Gamma band oscillatory activity, as measured using EEG and magnetoencephalography (MEG), has been associated with intrinsic GABA and glutamate activity in animal and computational models of the neocortex and is thought to play an important role in perceptual binding and central coherence. We have previously published data demonstrating that auditory steady-state response (ASSR) gamma activity is abnormal in people with autism. We have also recently established that transient gamma-band response deficits are seen in adult first-degree relatives, suggesting the utility of some of the findings as endophenotypes. As first-degree relatives of persons with ASD have an increased prevalence of various Axis I mental illnesses, this factor should be considered as an alternative explanation for the observed gamma-band deficits.

Objectives:  

The purpose of this study was to extend the ASSR gamma-band findings to 1^st degree relatives of persons with ASD and to examine the potential impact of history of mental illness on gamma-band deficits.

Methods:  

We examined MEG recorded ASSR in 21 parents of children with autism spectrum disorders (pASD) and 18 adult control subjects (CON). History of mental illness was assessed using the Structured Clinical Interview for DSM-IV (SCID); 8 persons in the HC group had a personal history of Axis I mental illness and 11 of the pASD group had such history (primarily mood and anxiety disorders). MEG data were acquired using a 248-channel neuromagnetometer system. Responses to repeated, 32, 40 and 48 Hz amplitude modulated white noise (100% depth, 500 ms duration, 50 dB HL) were examined in the time-frequency domain from source space projected auditory “virtual electrodes” for the left and right hemispheres. Measures of gamma-band phase-locking factor, normalized phase-locked power and normalized total power were derived for each subject and hemisphere.

Results:  

Evoked power was significantly higher at 40 and 48 Hz modulation rates than for the 32 Hz rate across all subjects. The pASD subjects had significantly lower phase-locking factor and phase-locked power across all modulation frequencies compared to the HC group, while normalized total power was not different between groups. Evoked, or phase-locked power was highly correlated with the phase-locking factor, as expected.
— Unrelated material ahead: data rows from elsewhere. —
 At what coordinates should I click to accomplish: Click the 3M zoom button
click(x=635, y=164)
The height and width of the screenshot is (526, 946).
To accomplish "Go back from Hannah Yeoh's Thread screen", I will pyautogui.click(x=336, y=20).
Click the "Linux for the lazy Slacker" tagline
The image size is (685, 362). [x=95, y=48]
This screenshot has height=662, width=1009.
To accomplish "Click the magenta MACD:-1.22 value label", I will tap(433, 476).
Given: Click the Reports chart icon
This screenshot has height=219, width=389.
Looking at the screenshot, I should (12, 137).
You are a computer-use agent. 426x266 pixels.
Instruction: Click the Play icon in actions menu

There was no significant effect of history of mental illness noted for any MEG dependent measure.

Conclusions:

The preservation of total gamma-band power suggests a shift of power from phase-locked to non-phase-locked in the pASD group, consistent with prior results for ASD and pASD. Both the phase-locking factor and the normalized phase-locked power differences were greater in the left than in the right hemisphere. While ASSR gamma-band power may be significantly higher to 40+ Hz modulation rates, the phase-locking deficit appeared consistent across the range of frequencies employed in this study. History of mental illness, at least with respect to anxiety and mood disorders, does not appear to be related to the gamma-band findings. This study, together with previous results for the transient gamma-band response in first-degree relatives, highlights the potential of gamma-band deficits as a potential new ASD endophenotype.